• THE DATA:
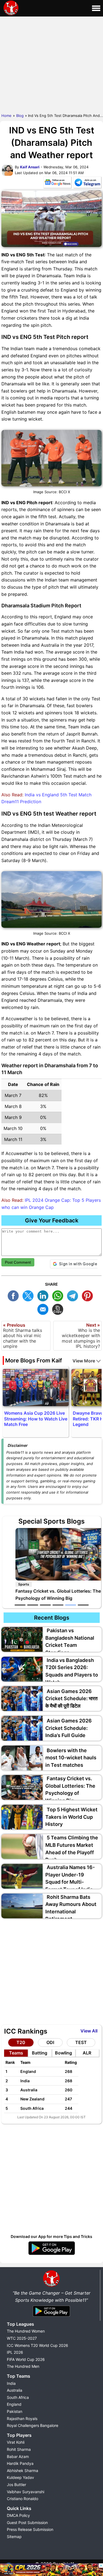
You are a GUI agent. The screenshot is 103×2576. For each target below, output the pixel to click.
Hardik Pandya (20, 2463)
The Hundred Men (23, 2366)
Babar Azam (18, 2456)
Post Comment (18, 1262)
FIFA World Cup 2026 (26, 2359)
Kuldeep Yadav (20, 2477)
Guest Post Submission (27, 2522)
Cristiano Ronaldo (22, 2498)
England (14, 2404)
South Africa (18, 2397)
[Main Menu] (96, 8)
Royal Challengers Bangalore (32, 2425)
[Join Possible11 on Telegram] (87, 183)
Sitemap (14, 2536)
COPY (59, 1308)
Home (6, 115)
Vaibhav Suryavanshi (25, 2491)
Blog (20, 115)
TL (74, 1295)
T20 (20, 2042)
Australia (14, 2390)
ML (44, 1308)
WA (59, 1295)
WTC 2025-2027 (22, 2338)
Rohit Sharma (19, 2449)
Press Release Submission (30, 2529)
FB (14, 1295)
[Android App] (51, 2317)
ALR (87, 2053)
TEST (81, 2042)
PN (89, 1295)
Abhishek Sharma (22, 2470)
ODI (50, 2042)
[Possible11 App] (52, 2254)
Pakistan (14, 2411)
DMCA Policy (18, 2515)
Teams (16, 2053)
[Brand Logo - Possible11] (51, 2286)
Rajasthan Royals (22, 2418)
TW (29, 1295)
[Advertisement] (51, 64)
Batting (39, 2053)
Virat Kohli (15, 2442)
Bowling (63, 2053)
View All (89, 2031)
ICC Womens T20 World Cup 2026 (37, 2345)
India (11, 2383)
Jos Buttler (16, 2484)
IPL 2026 (15, 2352)
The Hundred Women (26, 2331)
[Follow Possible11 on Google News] (57, 183)
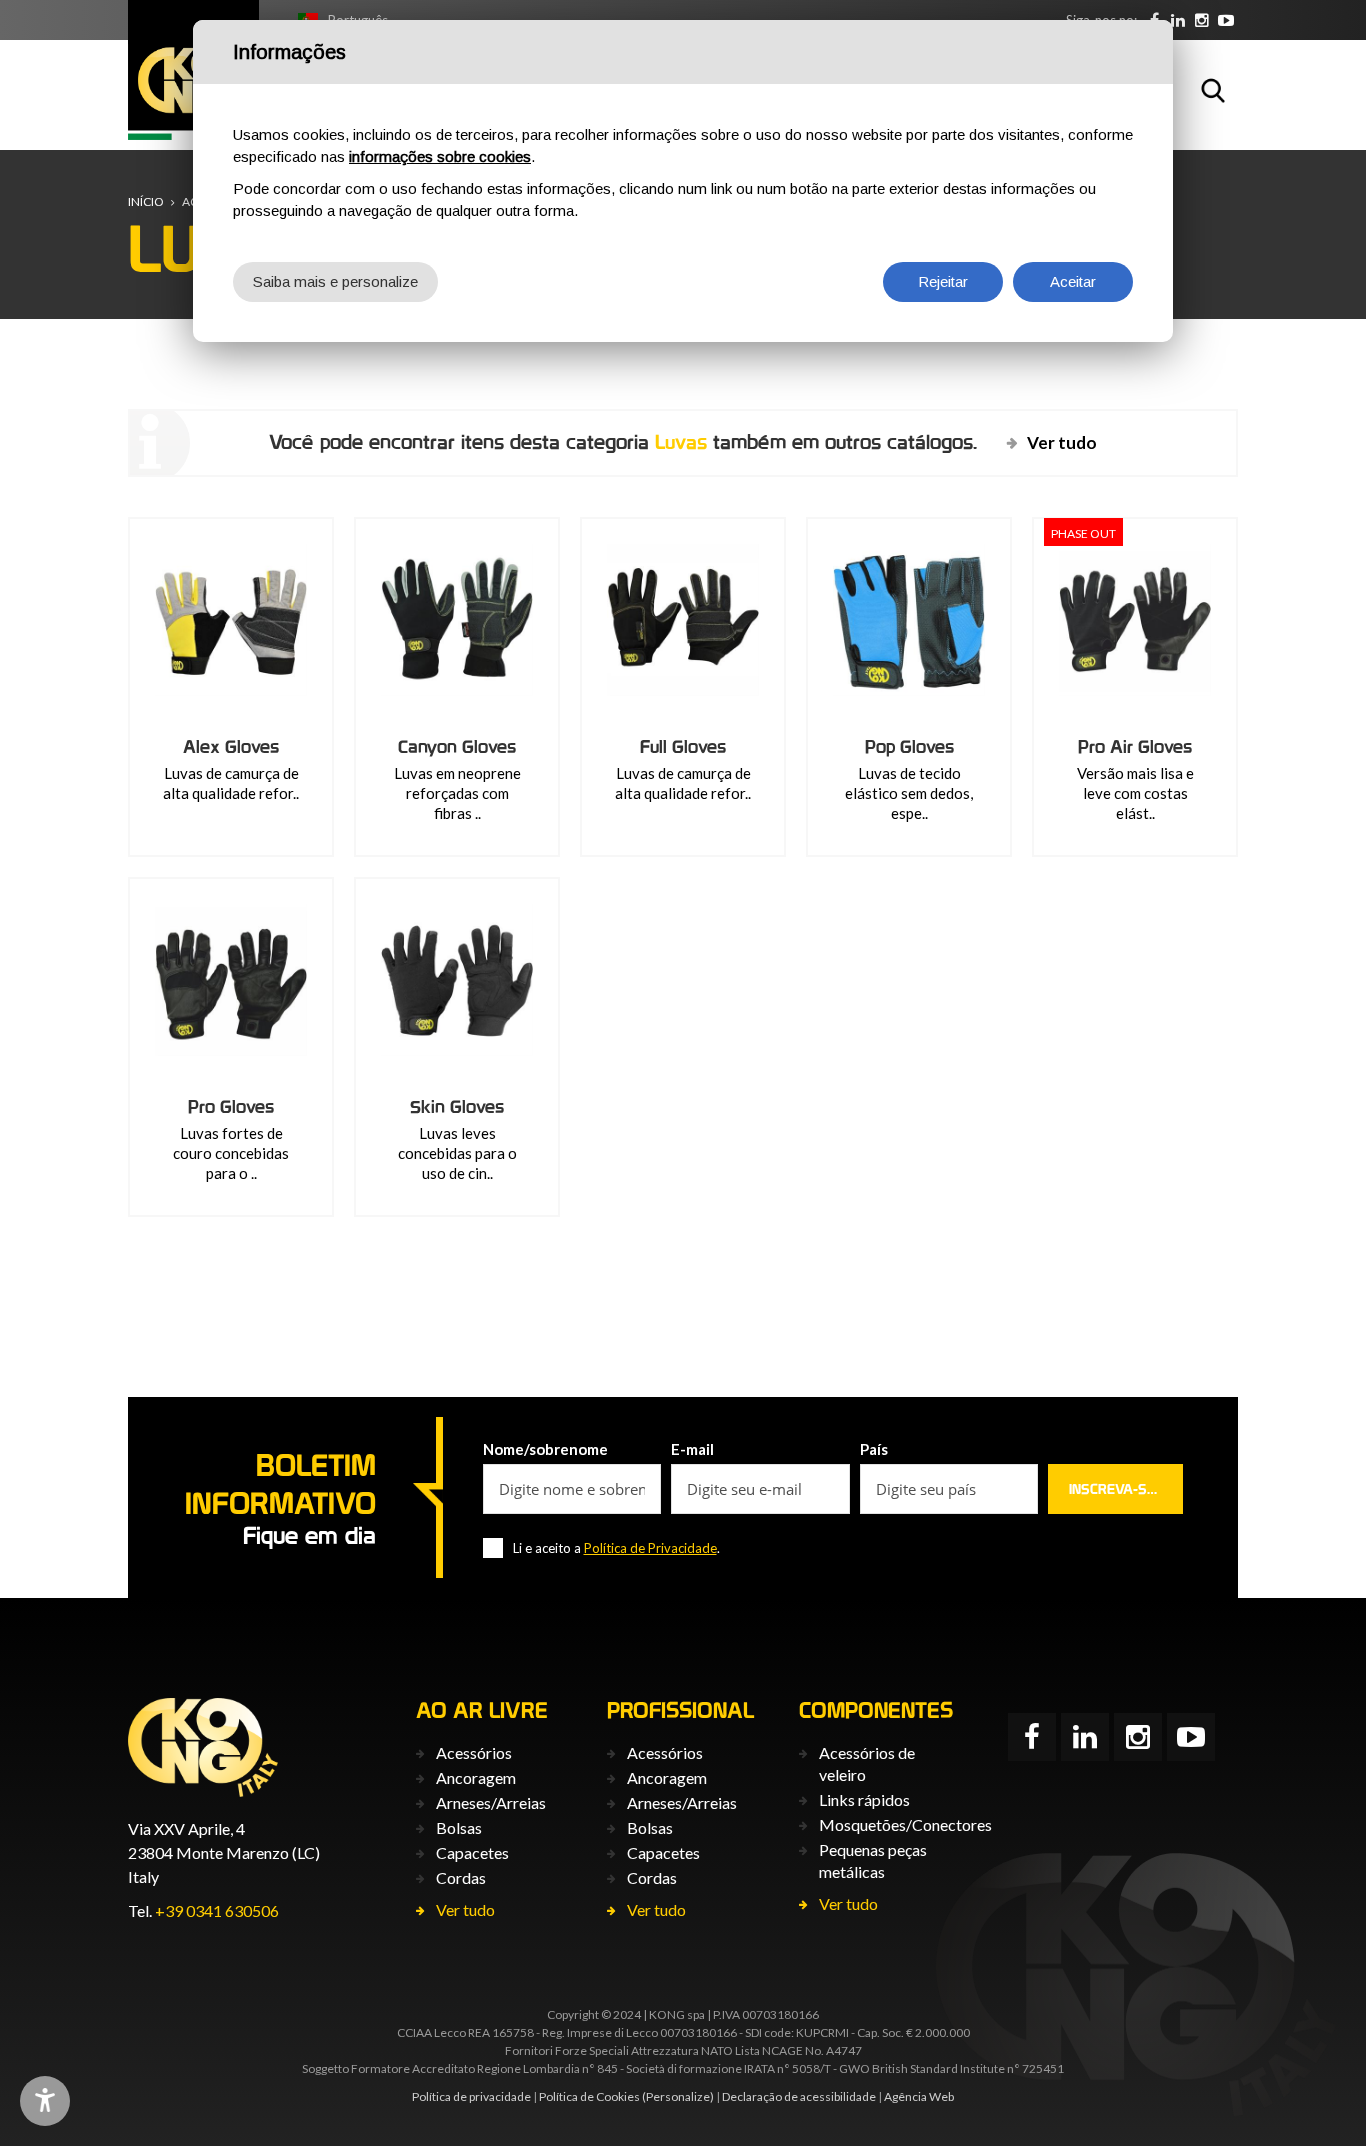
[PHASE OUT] (1135, 620)
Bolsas (459, 1827)
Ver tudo (1062, 442)
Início (146, 201)
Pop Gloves (909, 746)
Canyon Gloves (457, 746)
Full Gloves (683, 746)
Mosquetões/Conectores (905, 1824)
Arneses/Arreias (491, 1802)
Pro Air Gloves (1135, 746)
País (874, 1449)
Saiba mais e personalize (335, 281)
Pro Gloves (231, 1106)
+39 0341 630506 (217, 1910)
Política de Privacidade (650, 1548)
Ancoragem (476, 1777)
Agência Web (919, 2096)
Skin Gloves (457, 1106)
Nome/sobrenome (545, 1449)
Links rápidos (864, 1799)
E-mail (692, 1449)
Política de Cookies (589, 2096)
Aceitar (1073, 281)
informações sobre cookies (440, 156)
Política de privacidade (471, 2096)
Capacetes (472, 1852)
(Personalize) (678, 2096)
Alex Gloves (231, 746)
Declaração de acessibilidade (799, 2096)
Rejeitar (943, 281)
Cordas (461, 1877)
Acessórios (474, 1752)
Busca (1213, 90)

• YOUR TASK:
The entries above are to be printed again word for word, with every picture removed.

• RESULT OF THIS EXERCISE:
You are a GUI agent. The screenshot is 103×2576. For each target below, output the pixel to click.
Hardik Pandya (20, 2463)
The Hundred Men (23, 2366)
Babar Azam (18, 2456)
Post Comment (18, 1262)
FIFA World Cup 2026 (26, 2359)
Kuldeep Yadav (20, 2477)
Guest Post Submission (27, 2522)
Cristiano Ronaldo (22, 2498)
England (14, 2404)
South Africa (18, 2397)
[Main Menu] (96, 8)
Royal Challengers Bangalore (32, 2425)
[Join Possible11 on Telegram] (87, 183)
Sitemap (14, 2536)
COPY (59, 1308)
Home (6, 115)
Vaibhav Suryavanshi (25, 2491)
Blog (20, 115)
TL (74, 1295)
T20 (20, 2042)
Australia (14, 2390)
ML (44, 1308)
WA (59, 1295)
WTC 2025-2027 (22, 2338)
Rohit Sharma (19, 2449)
Press Release Submission (30, 2529)
FB (14, 1295)
[Android App] (51, 2317)
ALR (87, 2053)
TEST (81, 2042)
PN (89, 1295)
Abhishek Sharma (22, 2470)
ODI (50, 2042)
[Possible11 App] (52, 2254)
Pakistan (14, 2411)
DMCA Policy (18, 2515)
Teams (16, 2053)
[Brand Logo - Possible11] (51, 2286)
Rajasthan Royals (22, 2418)
TW (29, 1295)
[Advertisement] (51, 64)
Batting (39, 2053)
Virat Kohli (15, 2442)
Bowling (63, 2053)
View All (89, 2031)
ICC Womens T20 World Cup 2026 (37, 2345)
India (11, 2383)
Jos Buttler (16, 2484)
IPL 2026 (15, 2352)
The Hundred Women (26, 2331)
[Follow Possible11 on Google News] (57, 183)
[PHASE OUT] (1135, 620)
Bolsas (459, 1827)
Ver tudo (1062, 442)
Início (146, 201)
Pop Gloves (909, 746)
Canyon Gloves (457, 746)
Full Gloves (683, 746)
Mosquetões/Conectores (905, 1824)
Arneses/Arreias (491, 1802)
Pro Air Gloves (1135, 746)
País (874, 1449)
Saiba mais e personalize (335, 281)
Pro Gloves (231, 1106)
+39 0341 630506 (217, 1910)
Política de Privacidade (650, 1548)
Ancoragem (476, 1777)
Agência Web (919, 2096)
Skin Gloves (457, 1106)
Nome/sobrenome (545, 1449)
Links rápidos (864, 1799)
E-mail (692, 1449)
Política de Cookies (589, 2096)
Aceitar (1073, 281)
informações sobre cookies (440, 156)
Política de privacidade (471, 2096)
Capacetes (472, 1852)
(Personalize) (678, 2096)
Alex Gloves (231, 746)
Declaração de acessibilidade (799, 2096)
Rejeitar (943, 281)
Cordas (461, 1877)
Acessórios (474, 1752)
Busca (1213, 90)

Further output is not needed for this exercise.